MSWiA nie chce, aby powtórzył się incydent, do którego doszło 13 kwietnia na bydgoskim lotnisku. Wówczas ponad 30-tu pasażerów nie poleciało do Londynu, gdyż nie zostali na czas odprawieni przez Straż Graniczną.
W pierwszej połowie kwietnia decyzją Parlamentu Europejskiego i Rady zaostrzone zostały przepisy bezpieczeństwa na lotniska w Unii Europejskiej. Podróżni udający się poza strefę Schengen (czyli również do Wielkiej Brytanii), są od tego czasu bardziej skrupulatnie sprawdzani. Związane jest to z zagrożeniem terrorystycznym.
Incydent z 13 kwietnia był jedynym o takiej skali w Porcie Lotniczym Bydgoszcz. Doszło do niego w momencie większego ruchu w porcie, bowiem odprawiani byli podróżni na dwa loty.
Minister Spraw Wewnętrznych i Administracji Mariusz Błaszczak zalecił zwiększenie obsady stanowisk na wszystkich lotniskach. Również na bydgoskim.
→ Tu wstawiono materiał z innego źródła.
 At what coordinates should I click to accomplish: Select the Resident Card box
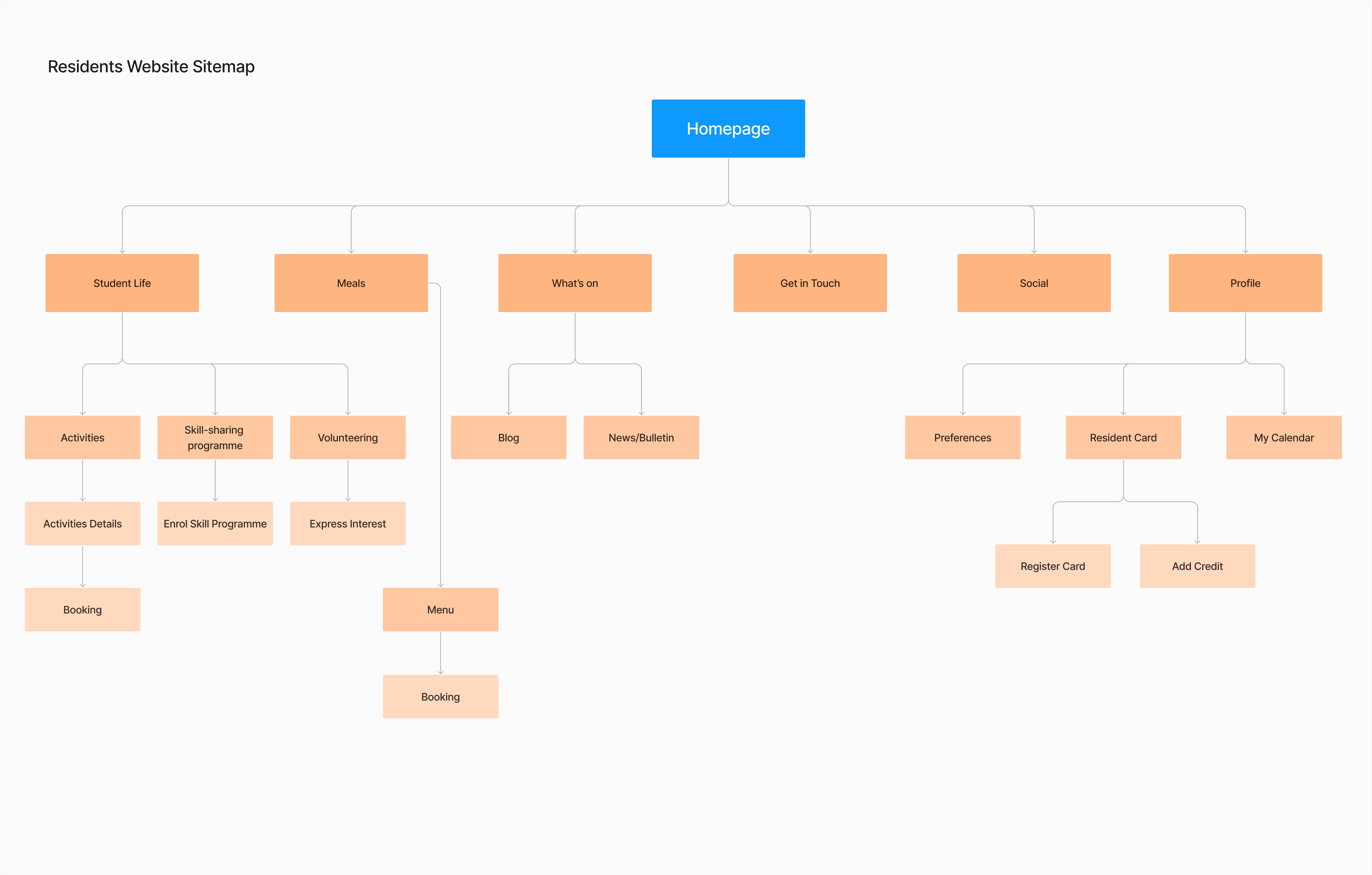[1123, 437]
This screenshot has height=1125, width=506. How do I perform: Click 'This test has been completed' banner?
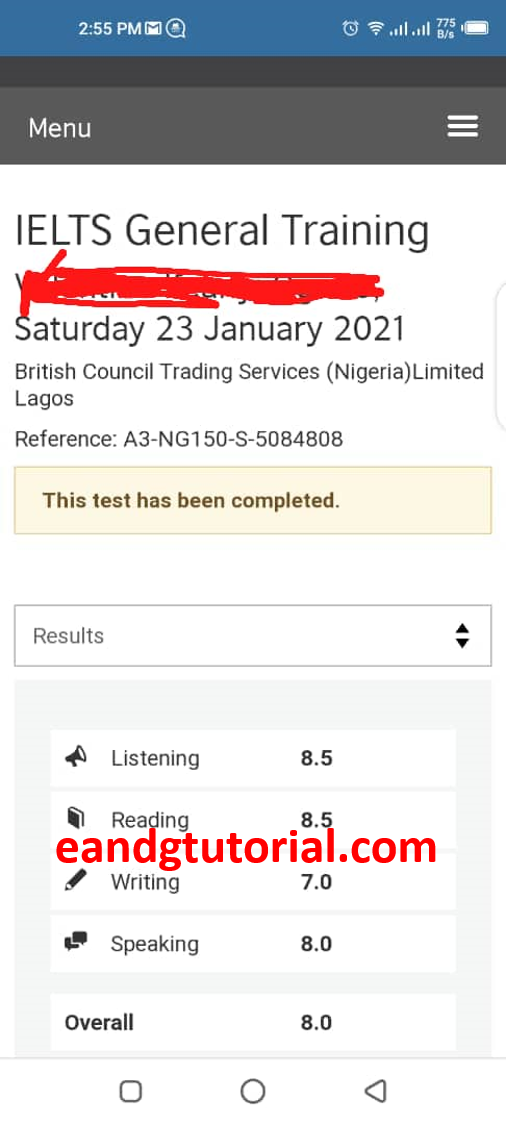[253, 500]
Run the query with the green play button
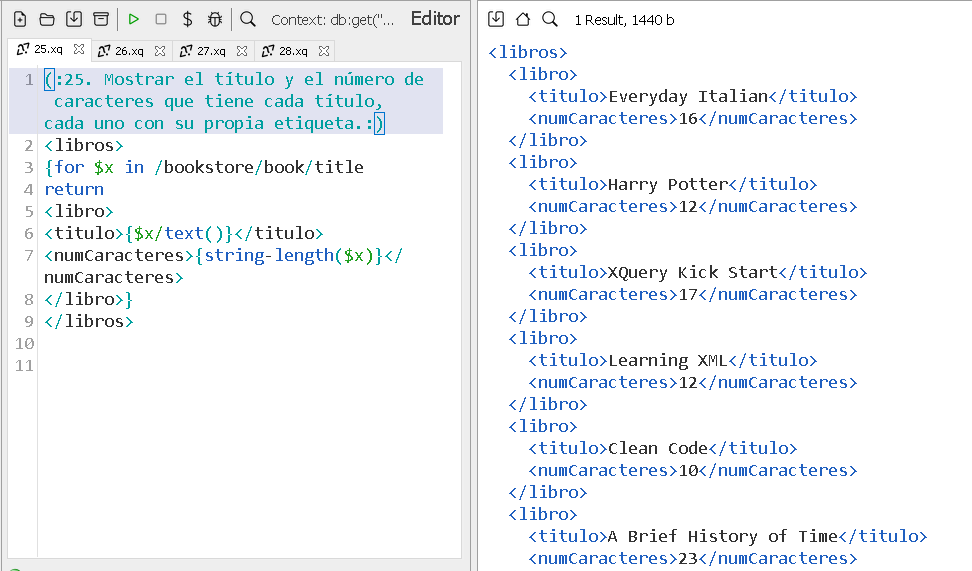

Ma to przeciwdziałać możliwości powstania sytuacji, iż pasażerowie nie polecą z powodu nieodprawienia ich na czas.
Zaleca się jednak mimo wszystko, aby udający się w podróż lotniczą, przyjeżdżali do portu lotniczego w miarę możliwości w odpowiednim czasie przed lotem.